# MALLORN Astronomical Classification Challenge

## Overview
The **Many Artificial LSST Lightcurves based on Observations of Real Nuclear transients (MALLORN) Classifier Challenge** invites participants to develop machine learning algorithms to photometrically identify **Tidal Disruption Events (TDEs)**. 


## Objective
* **Goal**: Detect TDEs—stars being torn apart by supermassive black holes—within a simulated LSST dataset.
* **Significance**: TDEs are rare (~100 known) but valuable for studying black holes.
* **Data**: Simulated lightcurves based on real observations from the Zwicky Transient Facility (ZTF).

## Evaluation
* **Metric**: **F1 Score** (harmonic mean of precision and recall).
* **Reasoning**: The dataset is highly imbalanced as TDEs are significantly rarer than other transients.
* **Target**: Binary classification:
    * `1`: TDE
    * `0`: Not TDE

## Submission Format
The submission file must be a CSV containing two columns: `object_id` and `prediction`.

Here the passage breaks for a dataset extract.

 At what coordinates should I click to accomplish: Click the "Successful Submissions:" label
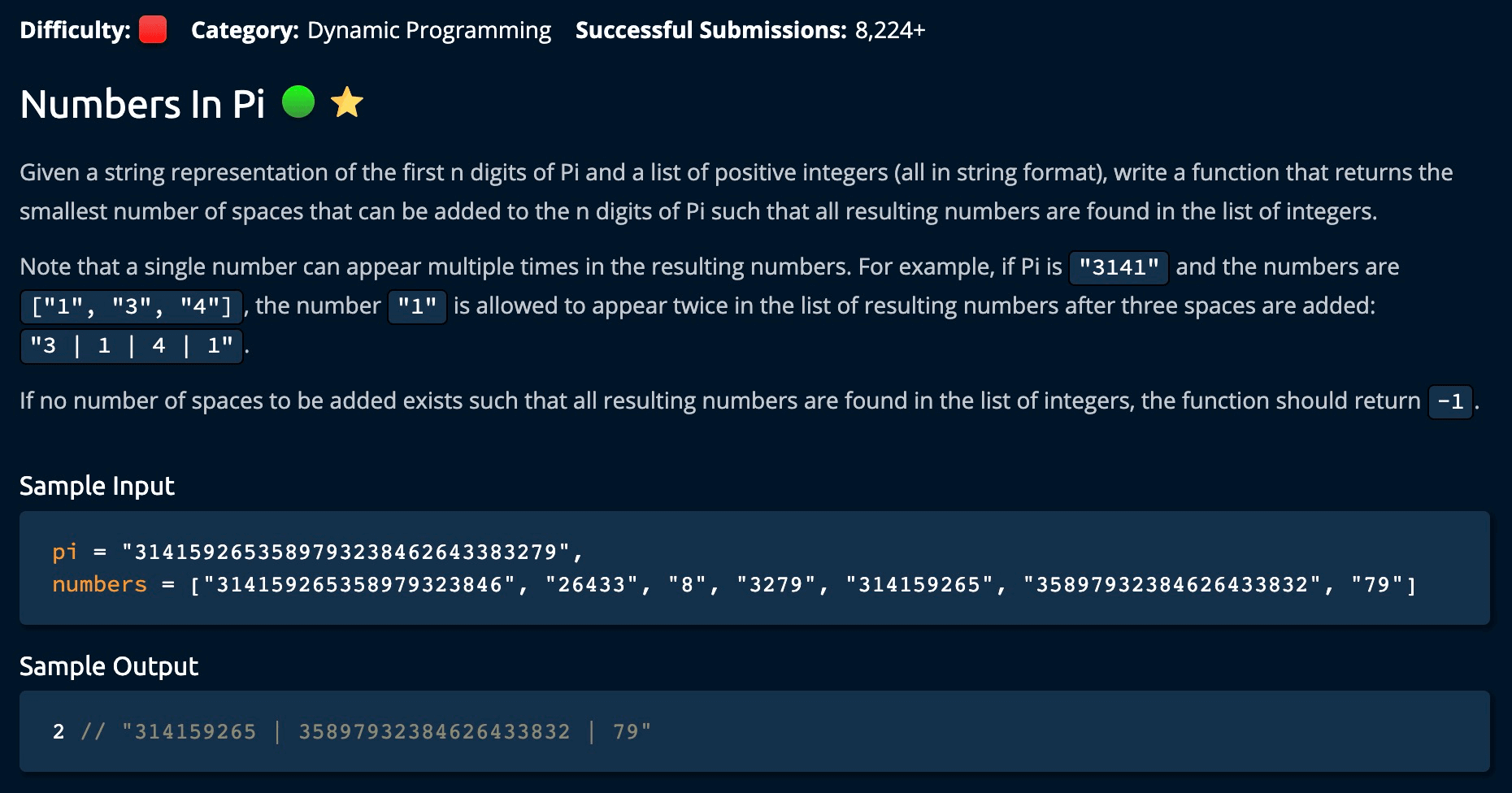pos(711,30)
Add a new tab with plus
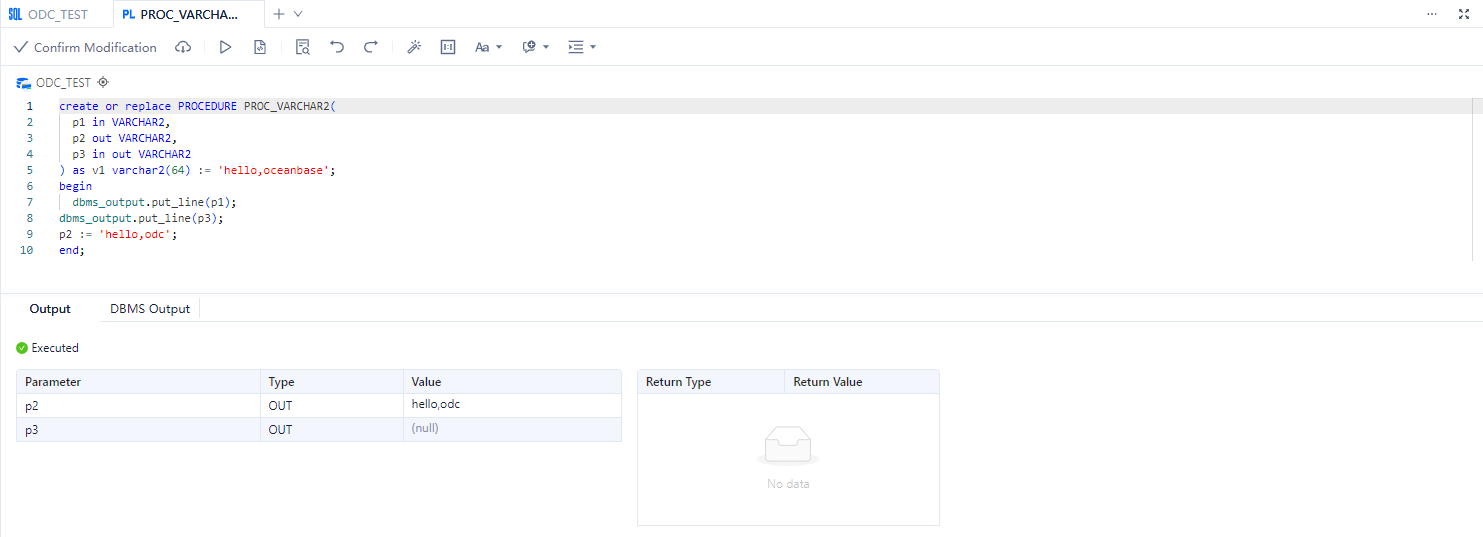1483x537 pixels. pos(279,14)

| object_id | prediction |
| :--- | :--- |
| Eluwaith_Mithrim_nothrim | 0 |
| Eru_heledir_archam | 0 |
| ... | ... |

## 1. Setup

Load libraries

In [2]:
import os
import zipfile
import pandas as pd
import numpy as np
import matplotlib.pyplot as plt
import seaborn as sns
import sncosmo

# professional plotting style
sns.set_theme(style="whitegrid")
plt.rcParams['figure.figsize'] = (12, 6)

Download datasets

In [11]:
COMPETITION_NAME = 'mallorn-astronomical-classification-challenge'

# Check if data exists, if not, download it
if not os.path.exists('../data/raw/train_log.csv'):
    print(f"Downloading {COMPETITION_NAME}...")
    !kaggle competitions download -c {COMPETITION_NAME} -p ../data/raw
    
    print("Unzipping data...")
    with zipfile.ZipFile(f"../data/raw/{COMPETITION_NAME}.zip", 'r') as zip_ref:
        zip_ref.extractall("../data/raw")
    print("Download and Extraction Complete!")
else:
    print("Data already exists. Skipping download.")

Data already exists. Skipping download.